Spatially Distributed Task-Oriented Compression for Multi-Emitter Localization and Characterization with Spectral Overlap
Title: Distributed Task-Driven Compression for Locating and Identifying Multi-Emitter Sources Amid Spectral Interference
Abstract: Achieving comprehensive radio frequency spectrum awareness necessitates the capability to detect, pinpoint, and characterize signal sources within crowded and contested wireless landscapes. This study introduces a distributed compression framework designed for task-oriented joint localization and characterization of multiple emitters, leveraging spatially dispersed receiver networks. In this architecture, each receiver captures a brief interval of complex IQ samples, transforms these observations into a time-frequency representation, and compresses them into a concise latent vector. A central fusion decoder then aggregates these latent vectors to reconstruct an unordered set of active emitters, estimating key parameters such as spatial locations, center-frequency deviations, bandwidth occupancy, and waveform classifications. To address the challenge of arbitrary emitter ordering, the model employs a permutation-invariant training objective.
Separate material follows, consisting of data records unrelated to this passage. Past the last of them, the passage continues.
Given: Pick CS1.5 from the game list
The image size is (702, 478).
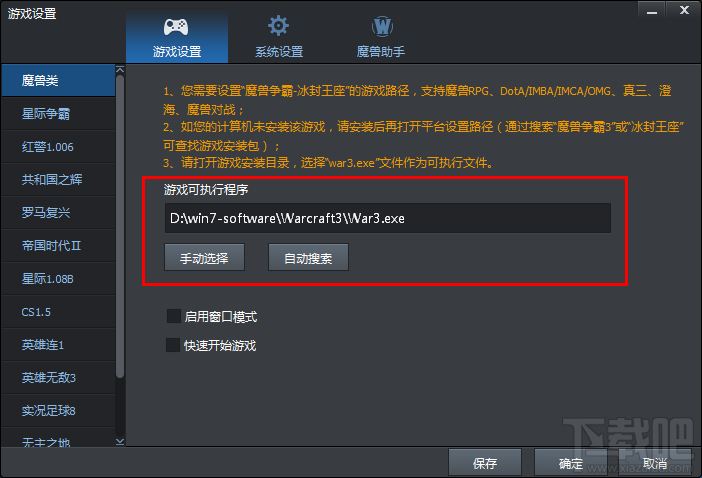Looking at the screenshot, I should pos(58,312).
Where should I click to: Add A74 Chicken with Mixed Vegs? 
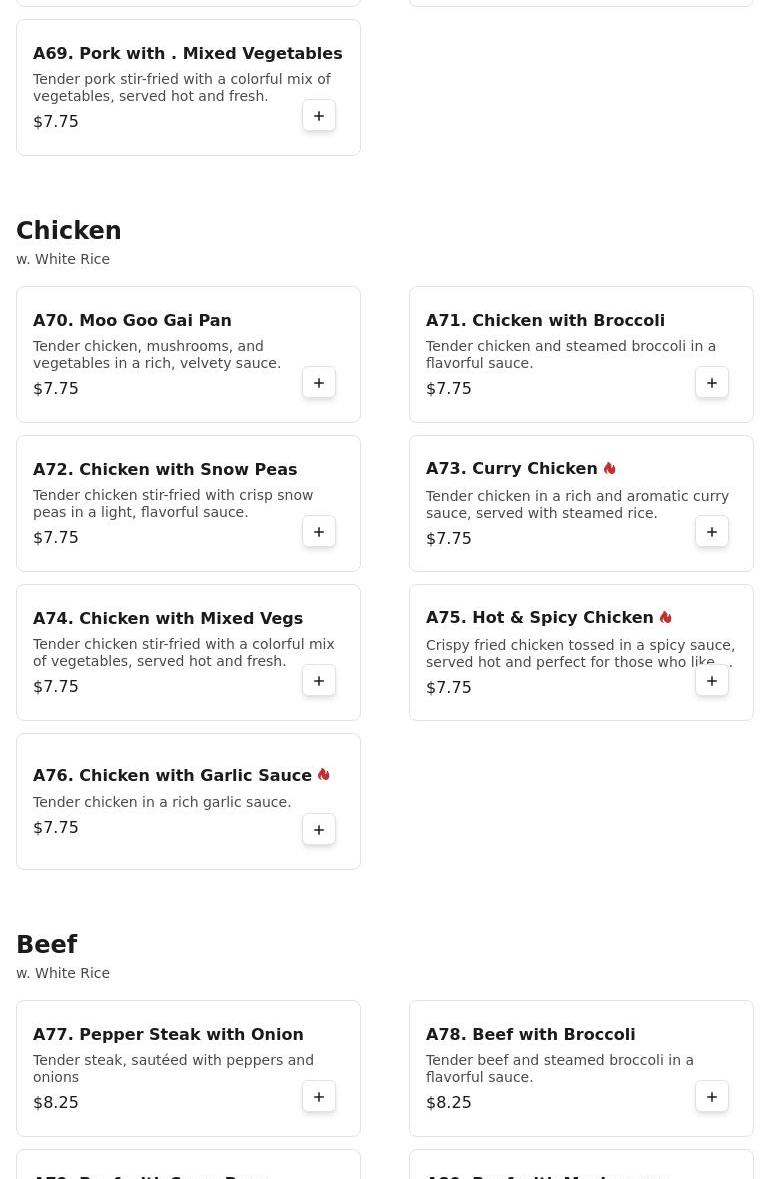[319, 680]
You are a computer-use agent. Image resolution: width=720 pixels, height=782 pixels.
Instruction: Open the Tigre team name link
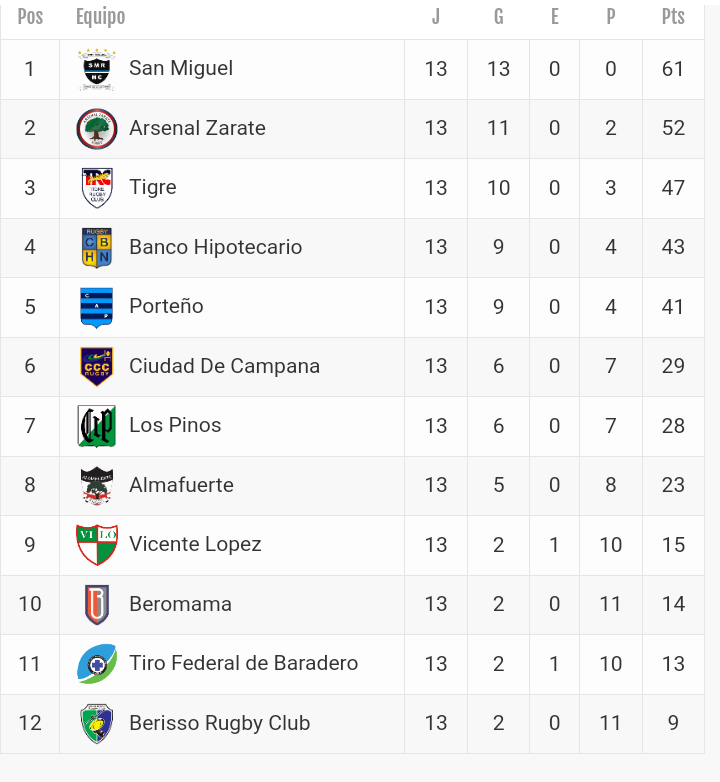[x=153, y=187]
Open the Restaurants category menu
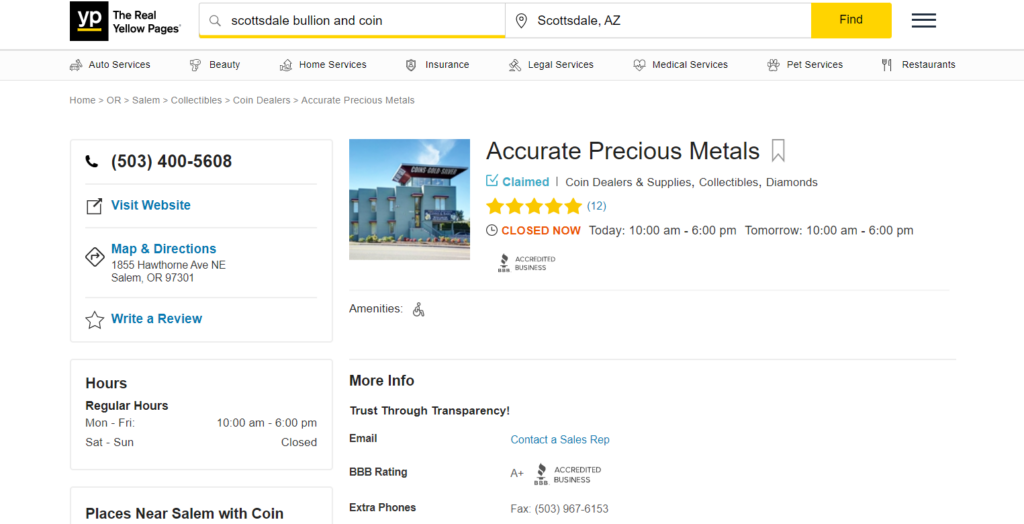This screenshot has width=1024, height=524. [918, 65]
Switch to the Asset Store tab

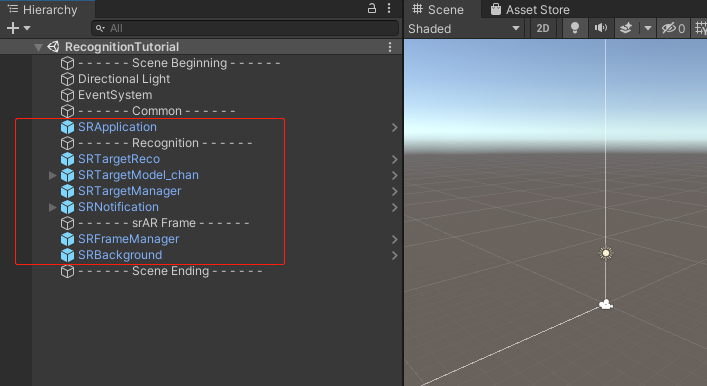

Synthetic experiments involving multi-emitter scenarios with significant spectral overlap reveal that highly compact receiver-side representations are sufficient for maintaining critical information regarding emitter counts and waveform family identification. Conversely, precise localization and the regression of spectral parameters demand higher-dimensional latent spaces. Our findings indicate that expanding the receiver latent dimension from $d_{\mathrm{rx}}=1$ to $d_{\mathrm{rx}}=16$ yields the most substantial performance gains, whereas further increases to $d_{\mathrm{rx}}=64$ result in diminishing returns. These outcomes highlight the efficacy of learned, task-oriented compression in enabling communication-efficient distributed spectrum awareness.